A la question : « Peut-on rire de tout ? », l’humoriste français Pierre Desproges répondait, de façon presque définitive : « On peut rire de tout, oui, mais pas avec n’importe qui. »

Il existe depuis de nombreuses années un fin courant de jurisprudence relatif à la caricature des marques dans un but humoristique. Rarement aveuglées par l'exception de caricature légalisée dans notre droit d'auteur, les premières décisions écartent le raisonnement par analogie qui aurait conduit à admettre le droit de parodier une marque ; elles tendent à considérer que "le droit de faire rire de l'oeuvre d'autrui par le pastiche ou la caricature ne peut trouver application dans le domaine des marques, pour la raison qu'il est strictement commercial et axé sur la recherche du profit".

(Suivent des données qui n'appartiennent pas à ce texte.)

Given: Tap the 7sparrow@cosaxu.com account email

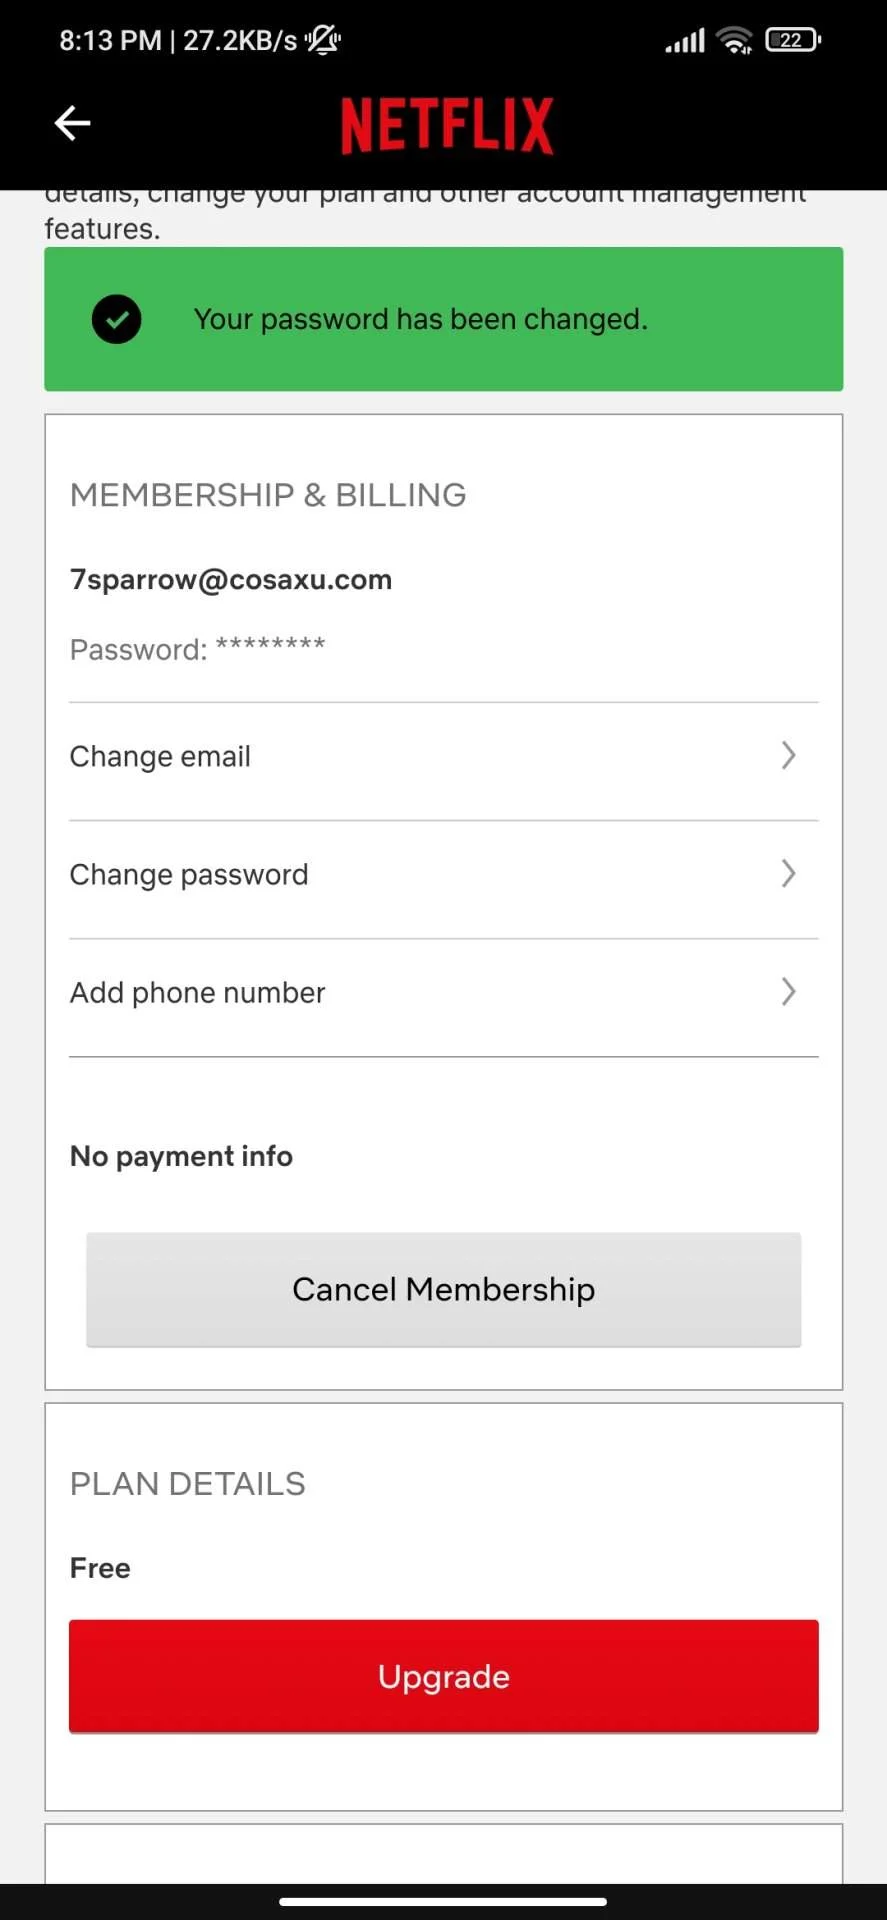Looking at the screenshot, I should pyautogui.click(x=231, y=580).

Pourtant, une tendance plus récente est à la reconnaissance d'un tel droi. Ainsi, plusieurs arrêts ont reconnu la possibilité de caricaturer la marque, même lorsqu'il s'agit de diffuser une information susceptible de nuire à l'activité économique de son titulaire.



Parmi ces arrêts, celui rendu par la Cour d'appel de Versailles (CA Versailles, 17 mars 1994), statuant sur la demande de la société Philip Morris qui reprochait à certains organismes publics d'avoir utilisé sa marque afin de réaliser un film pour une campagne anti-tabac (le cow-boy de Marlboro récitait des slogans contre le tabac), retient que "le pastiche d'une marque est possible lorsque se produit, par imitation, un effet de dérision, de contradiction inattendue ou de brocart ".

Auteurs et victimes de traits d'humour savent bien que le rire est toujours plus éclatant lorsqu'ils se font au dépend d'autrui. Que l'on brocarde une entreprise par le biais de sa marque et l'effet produit, s'il est comique, pourra aussi être préjudiciable au plan commercial. La reconnaissance du droit de critiquer le titulaire en reproduisant ou en imitant sa marque s'inscrit dans le droit fil de cette doctrine.

"On pourrait concevoir qu'une exception de parodie ou de caricature soit admise en matière de marques, même sans texte ..., au nom de la liberté d'expression, à condition cependant qu'elle ne cache pas des motivations mercantiles ou de dénigrement ..." (TGI Nanterre, 4 nov. 2002).